### Selection:

Tim McConnaughy: 26:54

So that's kind of like the Terraform model right, where you're kind of declaring I forget what's the word I'm looking for, I completely lost the word when you're kind of declaring the end state right, and you're just kind of here's my end state, feed into the system, and then you know what comes out should match that end state. Basically.

Nicolas Vibert: 27:10

Yeah, yeah, yeah. So that process of reconciliation that happens to ensure that what exists, what has been deployed, matches the intent of the user Very similar to Terraform in many ways.

Tim McConnaughy: 27:26

Yeah, what always really screws with my head with Kubernetes is, as a network engineer especially as an old network engineer now, I think a lot in the physical layer, even though I work in the cloud networking space now, I think of it more like a physical layer, if you will.

Tim McConnaughy: 27:42

So that's the part where it always messes me up. I'm thinking here we have racks of compute with top-of-switch racks or whatever, and whether or not it's abstracted from us is irrelevant. Right In the data center, that's what it is. In the cloud, that's really what it is. But really you just see the API version of that right the front end. So when we're talking about Kubernetes as a solution, we're really talking about here's a stack of compute to whatever amount of compute we can throw at this thing, right, and this compute is connected to some top of rack switch somewhere and they're connected to each other almost like a VMware vCenter setup would be. So that helps me kind of ground it a little bit. Kubernetes, really, we're talking about orchestrated compute and the orchestrated networking between it is the CNI, right, how all these pods should communicate, the rule set.

### Given information:
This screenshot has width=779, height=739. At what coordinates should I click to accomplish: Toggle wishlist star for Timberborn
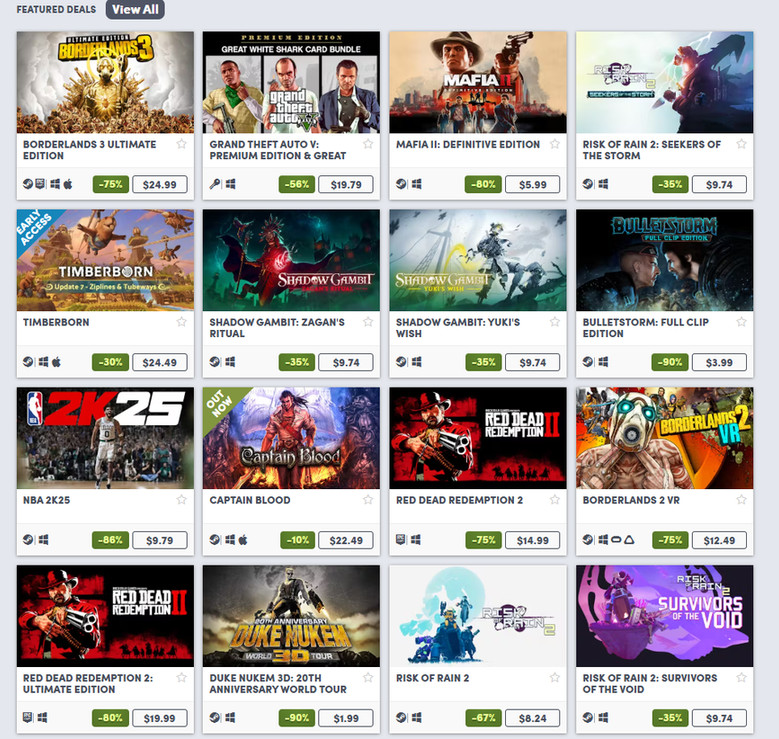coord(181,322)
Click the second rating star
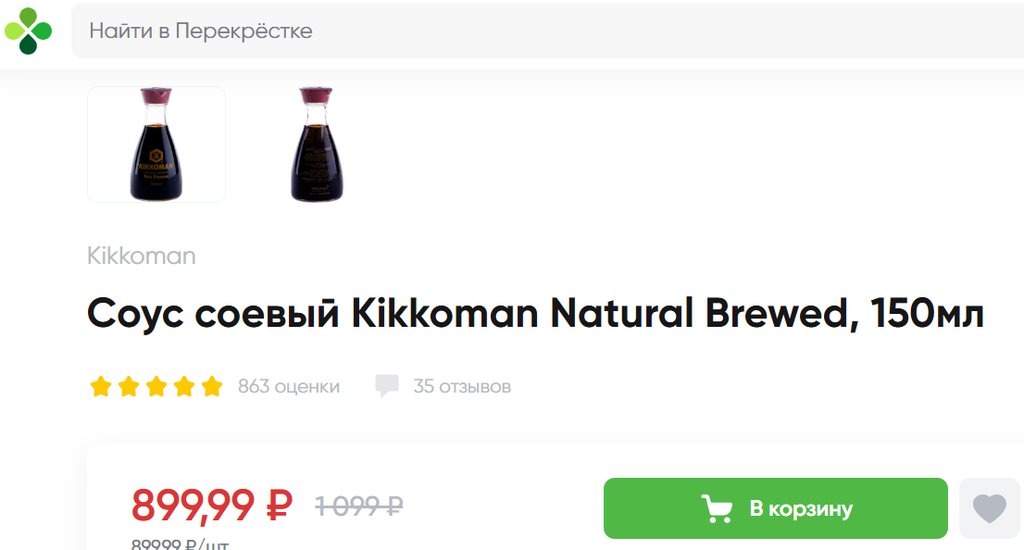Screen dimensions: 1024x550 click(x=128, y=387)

### Directive:
Rewrite the part of the Kubernetes transcript that begins with the words "Yeah, what always" and ends with "if you will.", renaming "network engineer" to "systems engineer" wherever it occurs. The lines above are separate material with no connection to the Kubernetes transcript.

### Exercise solution:
Yeah, what always really screws with my head with Kubernetes is, as a systems engineer especially as an old systems engineer now, I think a lot in the physical layer, even though I work in the cloud networking space now, I think of it more like a physical layer, if you will.